Olonbayaryn Süldkhüü

Personal information
- Native name: Олонбаярын Сүлдхүү
- Nationality: Mongolia
- Born: 2001 (age 24–25) Jargalant, Arkhangai, Mongolia
- Height: 174 cm (5 ft 9 in)

Sport
- Country: Mongolia
- Sport: Wrestling
- Weight class: 79 kg
- Event: Freestyle

Achievements and titles
- World finals: 5th(2024) 5th(2025)
- Regional finals: (2023) (2025)

Medal record
Men's freestyle wrestling
Representing Mongolia
Asian Championships
| Bronze medal – third place | 2023 Astana | 74 kg |
| Bronze medal – third place | 2025 Amman | 79 kg |
| Bronze medal – third place | 2026 Bishkek | 79 kg |
Grand Prix
| Bronze medal – third place | 2026 Ulaanbaatar | 79 kg |
| Gold medal – first place | 2026 Budapest | 79 kg |
World Military Championships
| Gold medal – first place | 2024 Yerevan | 79 kg |
| Bronze medal – third place | 2023 Baku | 79 kg |

= Olonbayaryn Süldkhüü =

Mongolian freestyle wrestler (born 2001)

Olonbayaryn Süldkhüü (Олонбаярын Сүлдхүү, born 2001) is a Mongolian freestyle wrestler who competes in the 74–79 kg weight classes.

== Career ==

Süldkhüü won bronze medal in the 74 kg event at the 2023 Asian Wrestling Championships in Astana, Kazakhstan.

He won bronze medal in the 79 kg event at 2023 World Military Wrestling Championships, held in Baku, Azerbaijan.

Süldkhüü became the military world champion in the 79 kg event at the 2024 World Military Wrestling Championships held in Yerevan, Armenia.

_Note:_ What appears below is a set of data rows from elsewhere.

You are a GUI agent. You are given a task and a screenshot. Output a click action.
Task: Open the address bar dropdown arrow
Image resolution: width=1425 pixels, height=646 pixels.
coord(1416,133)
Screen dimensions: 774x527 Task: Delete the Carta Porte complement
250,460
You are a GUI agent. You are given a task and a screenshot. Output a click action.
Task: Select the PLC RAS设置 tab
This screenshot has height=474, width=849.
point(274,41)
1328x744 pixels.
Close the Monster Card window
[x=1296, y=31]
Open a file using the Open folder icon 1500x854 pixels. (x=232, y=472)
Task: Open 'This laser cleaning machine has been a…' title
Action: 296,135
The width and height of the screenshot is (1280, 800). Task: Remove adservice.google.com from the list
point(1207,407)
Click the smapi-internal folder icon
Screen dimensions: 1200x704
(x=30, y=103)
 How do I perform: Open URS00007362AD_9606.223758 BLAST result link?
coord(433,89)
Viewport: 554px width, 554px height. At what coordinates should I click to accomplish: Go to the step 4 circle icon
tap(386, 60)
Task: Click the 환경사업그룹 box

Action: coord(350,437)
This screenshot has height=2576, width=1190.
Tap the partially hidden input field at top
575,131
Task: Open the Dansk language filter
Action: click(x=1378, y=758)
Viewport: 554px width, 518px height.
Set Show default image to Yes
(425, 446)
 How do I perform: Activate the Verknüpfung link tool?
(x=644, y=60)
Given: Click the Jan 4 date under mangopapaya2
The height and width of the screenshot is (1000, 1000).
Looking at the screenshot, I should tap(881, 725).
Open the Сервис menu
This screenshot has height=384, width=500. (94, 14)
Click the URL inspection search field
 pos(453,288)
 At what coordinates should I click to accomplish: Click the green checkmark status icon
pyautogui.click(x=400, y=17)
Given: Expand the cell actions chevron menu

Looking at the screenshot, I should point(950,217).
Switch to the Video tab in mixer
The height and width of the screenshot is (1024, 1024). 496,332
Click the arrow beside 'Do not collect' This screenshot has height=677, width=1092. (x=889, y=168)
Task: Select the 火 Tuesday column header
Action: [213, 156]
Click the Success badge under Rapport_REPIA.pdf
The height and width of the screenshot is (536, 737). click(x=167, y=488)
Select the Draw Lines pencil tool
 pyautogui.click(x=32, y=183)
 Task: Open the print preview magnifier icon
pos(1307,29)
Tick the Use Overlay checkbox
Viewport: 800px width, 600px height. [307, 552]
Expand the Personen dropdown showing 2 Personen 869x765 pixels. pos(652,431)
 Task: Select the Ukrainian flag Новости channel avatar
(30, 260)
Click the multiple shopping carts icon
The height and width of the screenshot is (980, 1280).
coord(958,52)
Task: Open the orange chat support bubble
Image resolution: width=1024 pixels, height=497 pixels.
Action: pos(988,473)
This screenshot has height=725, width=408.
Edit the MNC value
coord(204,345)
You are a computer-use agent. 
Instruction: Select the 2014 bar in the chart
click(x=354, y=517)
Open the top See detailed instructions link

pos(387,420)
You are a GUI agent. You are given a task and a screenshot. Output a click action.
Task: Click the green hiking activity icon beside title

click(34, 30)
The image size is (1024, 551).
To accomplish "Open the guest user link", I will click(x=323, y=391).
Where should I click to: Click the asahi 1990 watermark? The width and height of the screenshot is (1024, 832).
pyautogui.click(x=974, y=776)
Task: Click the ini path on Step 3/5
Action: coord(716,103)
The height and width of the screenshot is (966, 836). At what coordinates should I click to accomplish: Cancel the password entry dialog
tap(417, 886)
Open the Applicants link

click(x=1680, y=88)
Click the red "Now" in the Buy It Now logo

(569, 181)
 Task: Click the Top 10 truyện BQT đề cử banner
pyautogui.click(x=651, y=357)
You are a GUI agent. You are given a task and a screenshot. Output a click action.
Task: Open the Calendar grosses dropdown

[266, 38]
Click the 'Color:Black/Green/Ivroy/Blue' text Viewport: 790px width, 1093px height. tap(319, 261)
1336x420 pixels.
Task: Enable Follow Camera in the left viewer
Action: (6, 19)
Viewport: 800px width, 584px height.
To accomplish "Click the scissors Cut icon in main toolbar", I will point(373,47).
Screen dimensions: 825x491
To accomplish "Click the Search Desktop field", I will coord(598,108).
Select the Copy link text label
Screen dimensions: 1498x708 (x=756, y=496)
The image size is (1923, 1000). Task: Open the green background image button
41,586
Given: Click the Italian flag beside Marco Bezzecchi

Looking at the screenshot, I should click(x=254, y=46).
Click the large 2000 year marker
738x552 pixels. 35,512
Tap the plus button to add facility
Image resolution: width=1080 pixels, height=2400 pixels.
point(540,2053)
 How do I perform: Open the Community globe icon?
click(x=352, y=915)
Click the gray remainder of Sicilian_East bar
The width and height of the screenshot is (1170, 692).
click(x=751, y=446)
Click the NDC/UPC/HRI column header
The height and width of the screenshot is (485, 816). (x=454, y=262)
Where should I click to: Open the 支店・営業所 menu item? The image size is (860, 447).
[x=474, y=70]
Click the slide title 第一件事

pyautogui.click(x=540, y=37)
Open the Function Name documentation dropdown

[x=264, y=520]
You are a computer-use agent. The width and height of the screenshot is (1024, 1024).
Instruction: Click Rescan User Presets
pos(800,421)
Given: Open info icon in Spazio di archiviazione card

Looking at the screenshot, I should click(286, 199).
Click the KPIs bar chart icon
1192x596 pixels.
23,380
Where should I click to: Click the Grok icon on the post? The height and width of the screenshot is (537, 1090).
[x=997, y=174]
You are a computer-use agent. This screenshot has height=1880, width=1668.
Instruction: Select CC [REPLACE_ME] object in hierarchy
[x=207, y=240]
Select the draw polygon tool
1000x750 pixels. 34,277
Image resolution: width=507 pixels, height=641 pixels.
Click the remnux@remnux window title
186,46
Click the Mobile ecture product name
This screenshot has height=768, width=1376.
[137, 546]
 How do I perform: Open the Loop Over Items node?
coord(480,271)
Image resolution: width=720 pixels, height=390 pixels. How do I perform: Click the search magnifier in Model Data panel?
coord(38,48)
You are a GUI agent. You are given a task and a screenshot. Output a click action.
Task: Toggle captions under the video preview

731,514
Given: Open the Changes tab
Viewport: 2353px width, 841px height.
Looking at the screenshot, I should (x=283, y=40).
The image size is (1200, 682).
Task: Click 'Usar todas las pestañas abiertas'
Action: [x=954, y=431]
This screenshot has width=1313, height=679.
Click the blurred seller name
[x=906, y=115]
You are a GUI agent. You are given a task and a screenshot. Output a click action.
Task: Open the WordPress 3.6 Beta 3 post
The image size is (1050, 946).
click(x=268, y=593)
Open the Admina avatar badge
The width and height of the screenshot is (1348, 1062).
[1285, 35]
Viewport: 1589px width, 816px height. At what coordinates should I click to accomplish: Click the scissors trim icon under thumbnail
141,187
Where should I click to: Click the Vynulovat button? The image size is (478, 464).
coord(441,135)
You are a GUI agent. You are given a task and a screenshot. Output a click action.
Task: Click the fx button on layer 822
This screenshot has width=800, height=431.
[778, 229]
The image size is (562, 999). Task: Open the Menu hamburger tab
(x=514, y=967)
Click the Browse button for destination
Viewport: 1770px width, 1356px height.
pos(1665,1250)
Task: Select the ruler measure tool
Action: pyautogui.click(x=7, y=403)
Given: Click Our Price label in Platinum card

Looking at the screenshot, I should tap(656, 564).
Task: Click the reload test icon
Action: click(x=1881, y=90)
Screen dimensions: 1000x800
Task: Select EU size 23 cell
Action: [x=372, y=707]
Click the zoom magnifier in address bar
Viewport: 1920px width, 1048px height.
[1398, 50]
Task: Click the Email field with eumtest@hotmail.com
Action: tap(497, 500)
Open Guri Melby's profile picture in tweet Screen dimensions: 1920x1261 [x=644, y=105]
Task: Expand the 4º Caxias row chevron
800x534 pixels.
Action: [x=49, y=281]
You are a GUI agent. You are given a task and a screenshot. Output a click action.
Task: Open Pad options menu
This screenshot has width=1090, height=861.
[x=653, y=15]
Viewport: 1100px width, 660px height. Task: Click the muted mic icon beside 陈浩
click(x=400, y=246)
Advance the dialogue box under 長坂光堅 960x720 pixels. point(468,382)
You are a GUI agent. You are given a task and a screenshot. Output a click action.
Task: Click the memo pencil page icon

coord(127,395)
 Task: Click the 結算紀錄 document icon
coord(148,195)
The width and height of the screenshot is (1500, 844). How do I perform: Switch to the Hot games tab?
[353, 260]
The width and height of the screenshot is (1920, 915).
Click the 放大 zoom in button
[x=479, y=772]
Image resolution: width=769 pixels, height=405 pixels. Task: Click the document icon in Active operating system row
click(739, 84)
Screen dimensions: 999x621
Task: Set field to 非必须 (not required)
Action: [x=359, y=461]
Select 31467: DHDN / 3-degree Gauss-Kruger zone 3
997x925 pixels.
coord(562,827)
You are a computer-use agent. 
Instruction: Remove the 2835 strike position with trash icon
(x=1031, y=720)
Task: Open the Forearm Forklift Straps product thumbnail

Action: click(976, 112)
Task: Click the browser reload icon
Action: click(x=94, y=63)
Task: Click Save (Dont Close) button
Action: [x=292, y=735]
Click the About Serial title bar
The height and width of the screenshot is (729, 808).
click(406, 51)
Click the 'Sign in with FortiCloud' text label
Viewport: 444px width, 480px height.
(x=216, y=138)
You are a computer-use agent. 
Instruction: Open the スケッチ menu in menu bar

He won bronze medal in the 79 kg at the 2025 Asian Wrestling Championships held in Amman, Jordan.

Süldkhüü won the gold medal in the 79 kg event at the 2025 Khadartsev Brothers Cup, held in Vladikavkaz, Russian North Ossetia–Alania, with wins over Abdulla Sharapudinov 6-2, 2021 U-20 World Beach Wrestling Champion Jabbarov Farid 3-0, 2018 Dmitri Korkin Tournament′s Winner and 2019 U-23 European Champion Nikita Suchkov 6-4, 2019 U-20 European champion Dmitri Kuprin 2-0.

Süldkhüü beat the World, European, and Russian National Champion Akhmed Usmanov 3-0 in the 79 kg event at the PWL-10 which was held 8 November 2025 in Moscow, Russia.